Releasing input data early#

For very large inputs (hundreds of millions of annotations and up), this function has high peak RAM requirements. You can partially mitigate the peak by transferring ownership of your input DataFrame to the function via a TableHandle: wrap your DataFrame, drop your own reference, and pass the handle. write_precomputed_annotations() will release the handle’s reference as soon as the data has been consumed, freeing the DataFrame before the writing phase begins:

from ngsidekick.annotations.precomputed import TableHandle

handle = TableHandle(df)
del df  # release your own reference
write_precomputed_annotations(handle, 'xyz', 'point', output_dir='out/points')

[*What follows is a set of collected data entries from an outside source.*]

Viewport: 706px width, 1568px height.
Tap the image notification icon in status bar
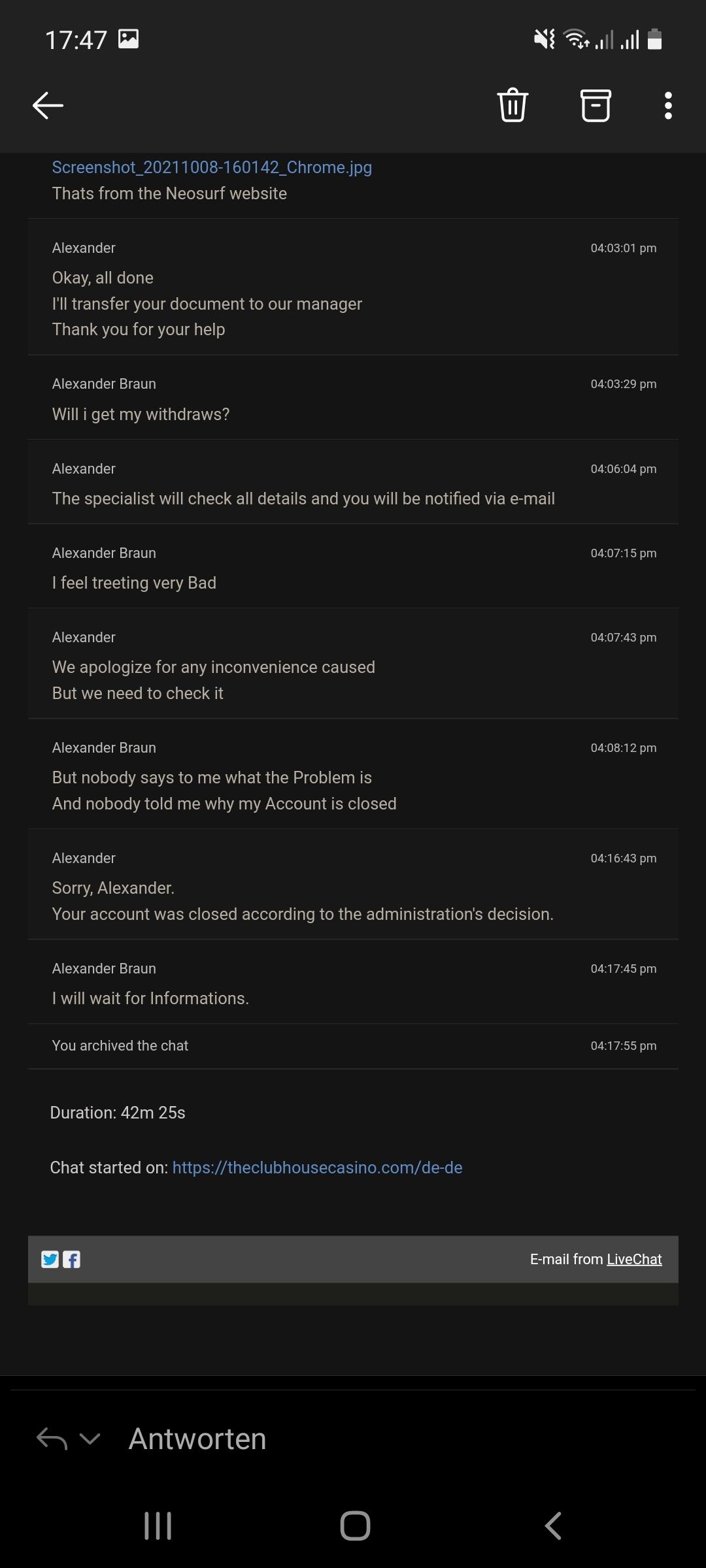click(128, 39)
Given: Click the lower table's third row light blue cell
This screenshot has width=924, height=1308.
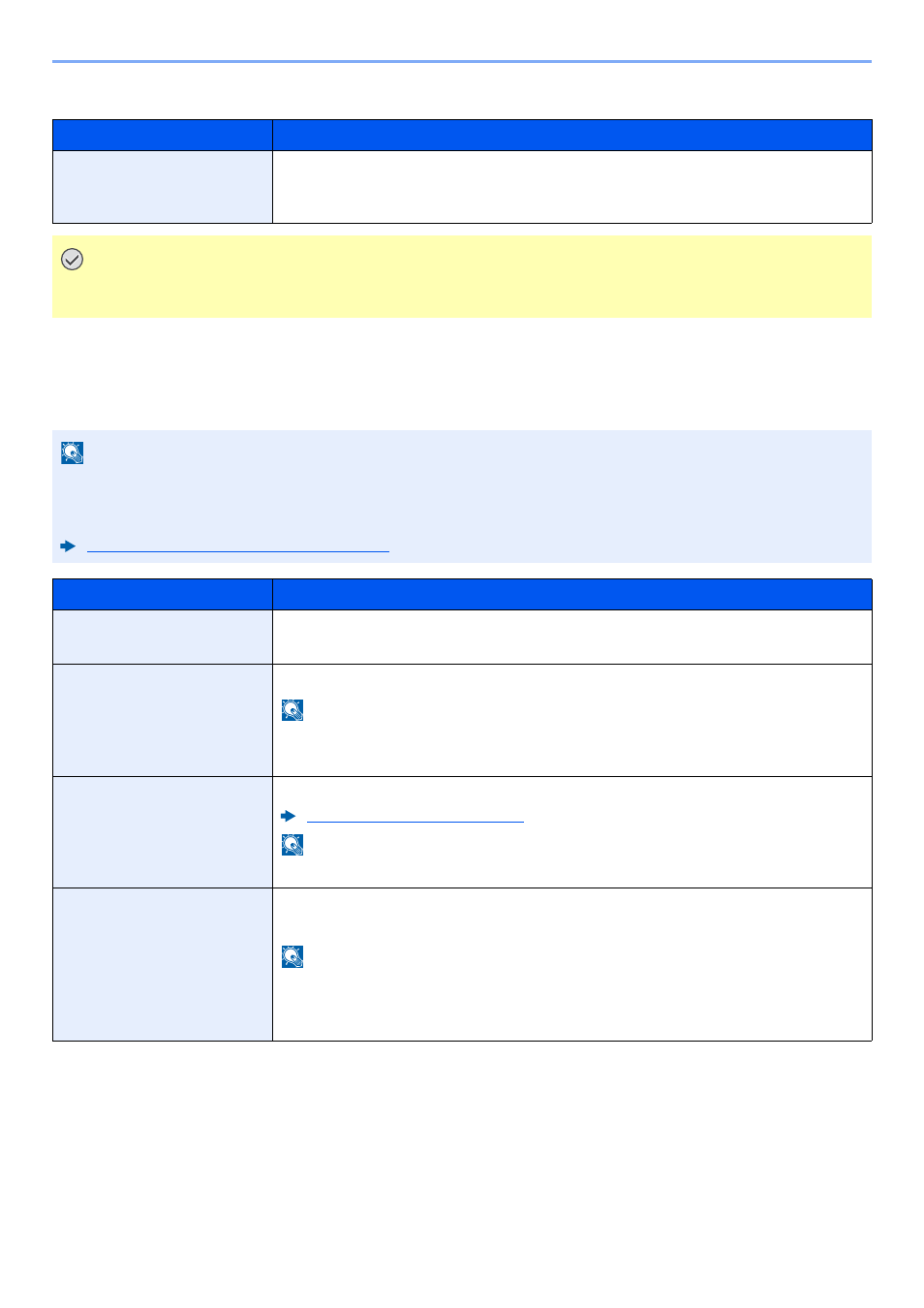Looking at the screenshot, I should pyautogui.click(x=163, y=832).
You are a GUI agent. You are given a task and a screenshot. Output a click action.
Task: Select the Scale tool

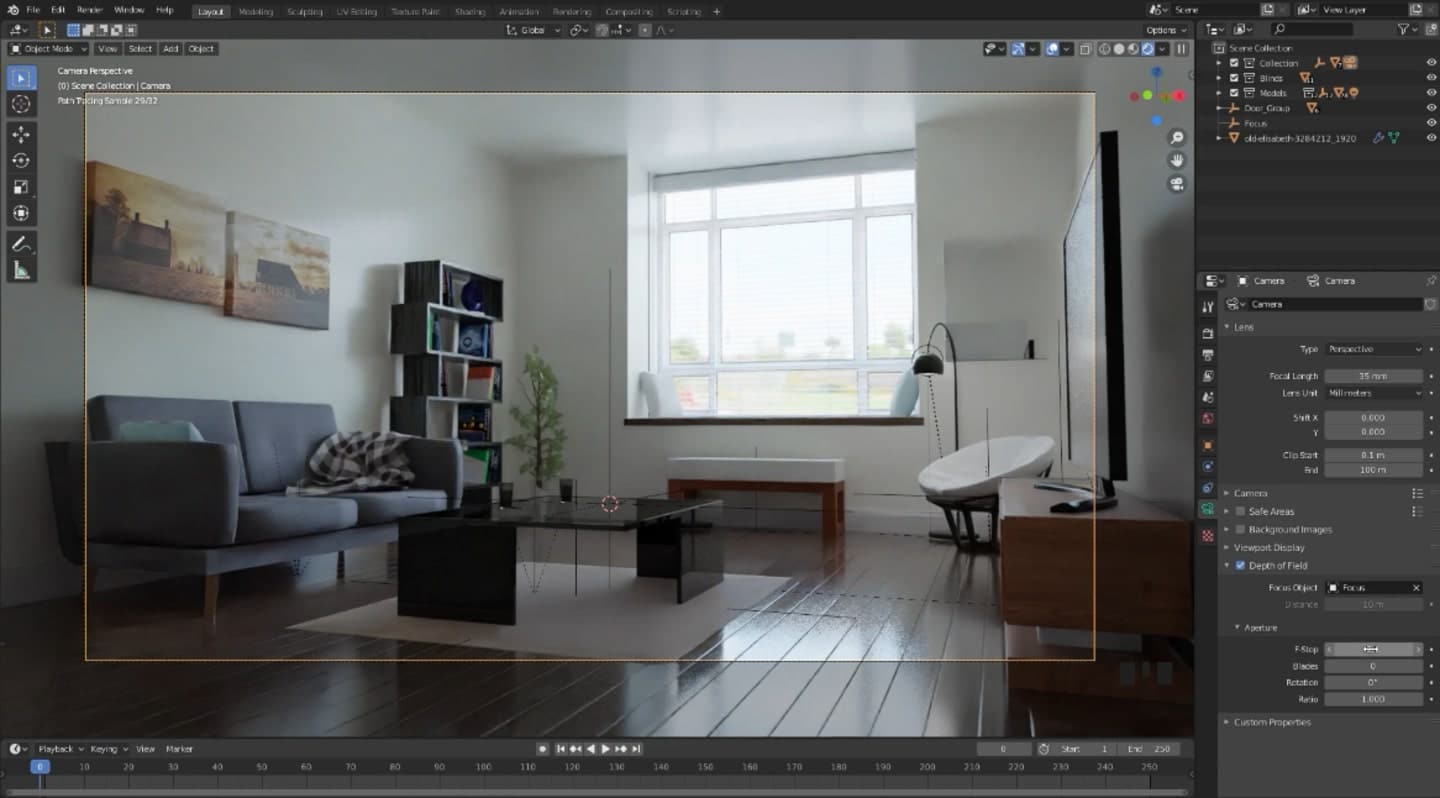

The same option applies to polyline_points.

API reference#

ngsidekick.annotations.precomputed.write_precomputed_annotations(df, coord_space, annotation_type, properties=(), relationships=(), output_dir='annotations', write_sharded=True, *, polyline_points=None, write_by_id=True, write_by_relationship=True, write_by_spatial_chunk=True, num_spatial_levels=7, target_chunk_limit=10000, shuffle_before_assigning_spatial_levels=True, max_threads=None, max_shards_per_transaction=None, description='')[source]#

Export the data from a pandas DataFrame into neuroglancer’s precomputed annotations format as described in the neuroglancer spec.

A progress bar is shown when writing each portion of the export (annotation ID index, related ID indexes), but there may be a significant amount of preprocessing time that occurs before the actual writing begins.

Note

Internally, the data will be copied during processing and again during writing, incurring significant RAM usage for large datasets. To save at least some RAM, you can wrap your dataframe in a TableHandle and then delete your own reference to the dataframe before calling this function. The TableHandle’s reference will be deleted internally as soon as possible (after the data is transformed for writing, before this function returns).

Parameters:
  • df (DataFrame | TableHandle | None) –

    DataFrame or TableHandle. The index of the DataFrame is used as the annotation ID, so it must be unique. The required columns depend on the annotation_type and the coordinate space. For example, assuming coord_space.names == ['x', 'y', 'z'], then provide the following columns:

    • For point annotations, provide [‘x’, ‘y’, ‘z’]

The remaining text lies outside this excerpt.